Таков пролог фильма Петра Зеленки «Карамазовы» (2008), намечающий, на первый взгляд, пересекающиеся границы между нон-фикшн и фикшн, игровым и парадокументальным пространством, но, в сущности, – между разными зонами условности.
Репетиции спектакля чешской труппы, то есть документация проекта, показанного на фестивале, девиз которого «Ближе к жизни», пройдут в Новой Гуте, в руинах сталелитейного завода, где еще работают некоторые цеха, – на идеальной площадке современного искусства.
Актеры и режиссер осваиваются в импровизированных гримерках, раздолбанных душевых, принимающая сторона в лице девушки Каси, менеджера театрального фестиваля, знакомит своих подопечных с историей завода.

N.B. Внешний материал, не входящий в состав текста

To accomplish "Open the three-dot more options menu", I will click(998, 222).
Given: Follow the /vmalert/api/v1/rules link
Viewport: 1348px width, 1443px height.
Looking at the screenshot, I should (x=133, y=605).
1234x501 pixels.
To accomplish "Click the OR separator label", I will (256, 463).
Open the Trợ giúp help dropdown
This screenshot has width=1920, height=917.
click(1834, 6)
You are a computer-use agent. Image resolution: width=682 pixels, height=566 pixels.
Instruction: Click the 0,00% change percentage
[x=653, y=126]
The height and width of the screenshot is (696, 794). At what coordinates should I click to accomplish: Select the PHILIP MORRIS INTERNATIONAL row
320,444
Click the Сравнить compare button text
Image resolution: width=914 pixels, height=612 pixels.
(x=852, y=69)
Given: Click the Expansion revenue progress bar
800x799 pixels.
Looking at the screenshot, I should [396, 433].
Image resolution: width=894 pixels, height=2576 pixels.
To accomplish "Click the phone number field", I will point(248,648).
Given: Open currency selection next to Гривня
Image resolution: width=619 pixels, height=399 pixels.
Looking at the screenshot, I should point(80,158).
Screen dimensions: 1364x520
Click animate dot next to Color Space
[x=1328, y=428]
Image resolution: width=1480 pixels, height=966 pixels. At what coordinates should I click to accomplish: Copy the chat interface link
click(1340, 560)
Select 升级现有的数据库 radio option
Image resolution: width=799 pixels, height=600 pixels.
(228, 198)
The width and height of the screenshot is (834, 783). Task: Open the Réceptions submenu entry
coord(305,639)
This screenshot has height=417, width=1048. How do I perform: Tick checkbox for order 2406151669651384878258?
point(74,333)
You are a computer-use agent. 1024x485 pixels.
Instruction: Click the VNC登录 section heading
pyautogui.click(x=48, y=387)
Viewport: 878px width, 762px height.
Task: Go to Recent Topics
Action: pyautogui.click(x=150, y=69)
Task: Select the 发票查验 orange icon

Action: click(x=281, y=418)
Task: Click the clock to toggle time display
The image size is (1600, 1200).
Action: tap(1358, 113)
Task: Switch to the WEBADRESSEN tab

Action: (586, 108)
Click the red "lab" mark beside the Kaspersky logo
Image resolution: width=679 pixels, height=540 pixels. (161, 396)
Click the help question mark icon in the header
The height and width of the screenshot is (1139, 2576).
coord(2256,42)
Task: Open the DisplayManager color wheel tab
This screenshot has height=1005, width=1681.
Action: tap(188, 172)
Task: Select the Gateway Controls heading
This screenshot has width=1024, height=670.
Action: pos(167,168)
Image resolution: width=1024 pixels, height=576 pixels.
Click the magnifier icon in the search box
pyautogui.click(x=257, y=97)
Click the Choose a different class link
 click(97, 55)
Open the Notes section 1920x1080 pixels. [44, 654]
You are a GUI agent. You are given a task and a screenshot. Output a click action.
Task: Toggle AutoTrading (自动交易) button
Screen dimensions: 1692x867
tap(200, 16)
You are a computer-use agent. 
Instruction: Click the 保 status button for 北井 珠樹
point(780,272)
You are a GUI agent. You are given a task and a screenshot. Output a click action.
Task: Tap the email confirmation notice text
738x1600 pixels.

Второй пролог обозначает еще одну зону пограничного взаимодействия: чешские актеры не знают ни польского, ни английского языка, на котором работает с иностранными актерами Кася, предвещая новую преграду для коммуникации.
Репетиции (и спектакль, который кинозрители не увидят) пройдут в громадном цеху. Металлическая дверь пожарного театрального занавеса – метафора железного – поднимается, открывая сценическую и одновременно съемочную площадку.
Ответственный за безопасность предлагает актерам работать в разрушенном помещении в касках. Кася рассказывает о недавнем несчастном случае: с подвесных мостков сорвался сын одного из рабочих завода и сломал позвоночник. Камера Зеленки направляется к этому рабочему; он будет постоянно присутствовать на репетициях, иногда оказываясь случайным участником мизансцены (действие спектакля разворачивается не только на подмостках, но и по всему заводу). Таким образом в документальную хронику репетиций внедряется посторонний, а именно игровой сюжет.
Трехчастная форма драмы, зависшей между закулисной историей актеров, историей польского рабочего и романной интригой на подмостках завода, составляет межжанровую структуру фильма. Пролог вводит в документальную стилистику съемок театральных репетиций, «по случайности» связанных с внесценическими событиями, которые – параллельно фрагментам инсценированного романа – составят драматургический конфликт этих «Карамазовых».
Таким образом, девиз театрального фестиваля («Ближе к жизни») реализуется в фильме Зеленки в своем буквальном и непредсказуемом смысле.
Центральная часть – репетиции чешского спектакля – окажется рамкой для пунктирного квазидокументального (по ту сторону сцены) сюжета о польском рабочем. Эта «реальная история отца с сыном», за жизнь которого – во время репетиций – борются за кулисами, в больнице, отзывается вымышленной историей героев Достоевского, разыгранной актерами на заводе.